SUPPLIED MATERIAL >>
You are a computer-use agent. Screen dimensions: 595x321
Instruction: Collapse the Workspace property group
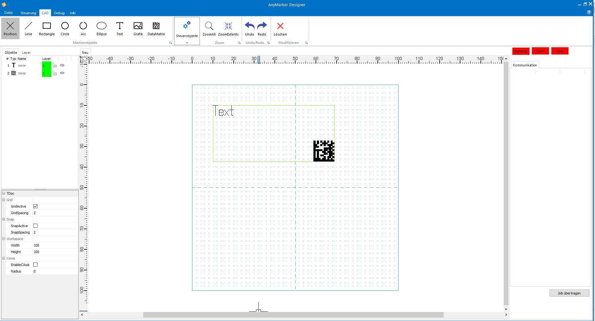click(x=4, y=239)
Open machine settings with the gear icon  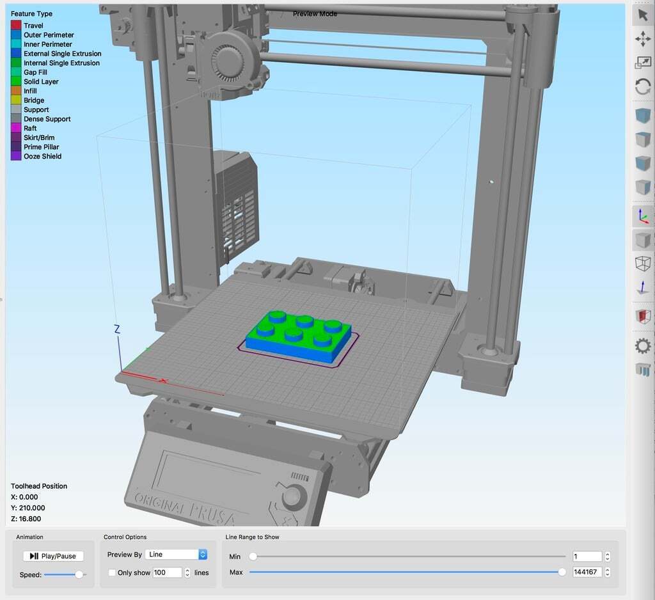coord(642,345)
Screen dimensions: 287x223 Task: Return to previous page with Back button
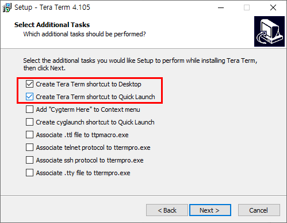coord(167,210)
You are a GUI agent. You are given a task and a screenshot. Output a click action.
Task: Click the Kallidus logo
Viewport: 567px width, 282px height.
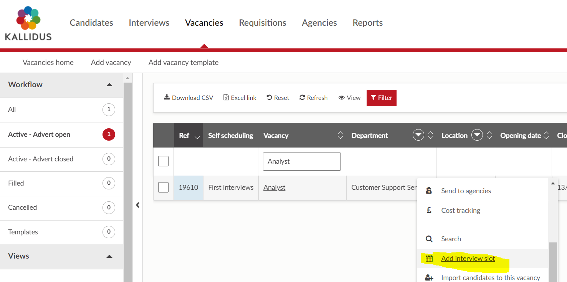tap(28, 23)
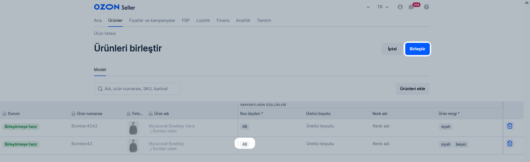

--

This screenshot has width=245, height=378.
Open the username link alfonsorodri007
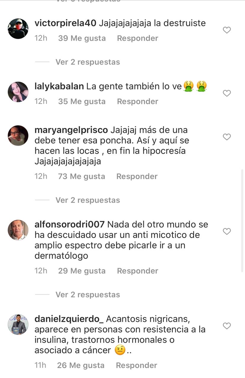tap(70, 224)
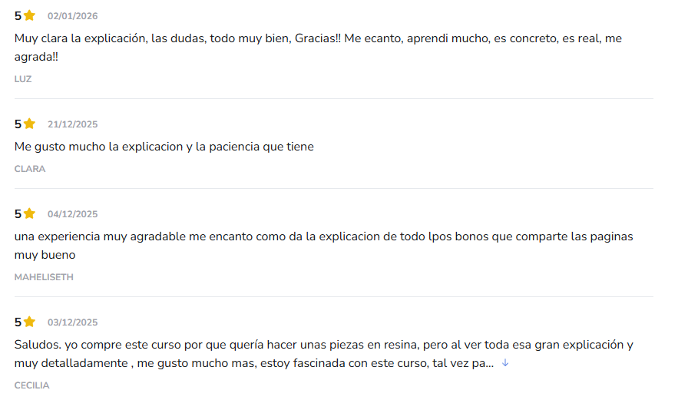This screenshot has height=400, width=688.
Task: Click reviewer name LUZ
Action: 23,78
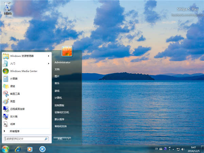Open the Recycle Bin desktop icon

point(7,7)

ACTIVITY >> Find every line in the records that uses the string "agent", then copy it.

EXERCISE RESPONSE >>
You are a computer-use agent. Screen dimensions: 595x321
You are a GUI agent. You are given a task and a screenshot. Output a click action.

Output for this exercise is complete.